If recovery is initiated based on last committed transaction specific binary
log name and position, and there is failure during recovery, then recovery may
be retried by remove the source of the failure. i.e
--tc-heuristic-recover=rollback may be retried.

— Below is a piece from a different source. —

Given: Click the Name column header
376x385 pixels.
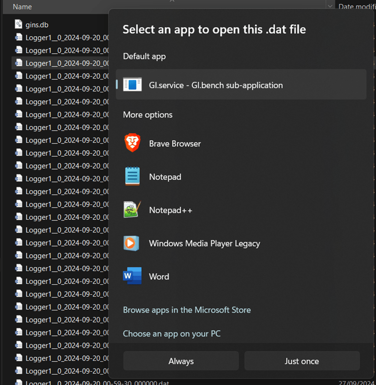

Retry will not be successful if recovery is based on checkpoint file. As at
the end of tc-heuristic-recover a new binary log file is created which will
change the checkpoint file. Appropriate error message is written to error log
for each case.
---
.../r/binlog_heuristic_rollback_active_log.result | 18 +
.../binlog/r/binlog_truncate_multi_log.result | 33 ++
.../r/binlog_truncate_multi_log_unsafe.result | 30 ++
.../suite/binlog/r/binlog_truncate_none.result | 42 ++
.../binlog/r/binlog_truncate_retry_success.result | 28 +
.../t/binlog_heuristic_rollback_active_log.test | 75 +++
.../suite/binlog/t/binlog_truncate_multi_log.test | 87 +++
.../binlog/t/binlog_truncate_multi_log_unsafe.test | 106 ++++
.../suite/binlog/t/binlog_truncate_none.test | 130 +++++
.../binlog/t/binlog_truncate_retry_success.test | 84 +++
.../suite/rpl/r/rpl_heuristic_fail_over.result | 53 ++
.../suite/rpl/t/rpl_heuristic_fail_over.test | 160 ++++++
sql/log.cc | 589 ++++++++++++++++++++-
sql/log.h | 7 +-
sql/mysqld.h | 3 +-
storage/innobase/handler/ha_innodb.cc | 7 +
storage/innobase/log/log0recv.cc | 5 +-
storage/xtradb/handler/ha_innodb.cc | 7 +
storage/xtradb/log/log0recv.cc | 5 +-
19 files changed, 1457 insertions(+), 12 deletions(-)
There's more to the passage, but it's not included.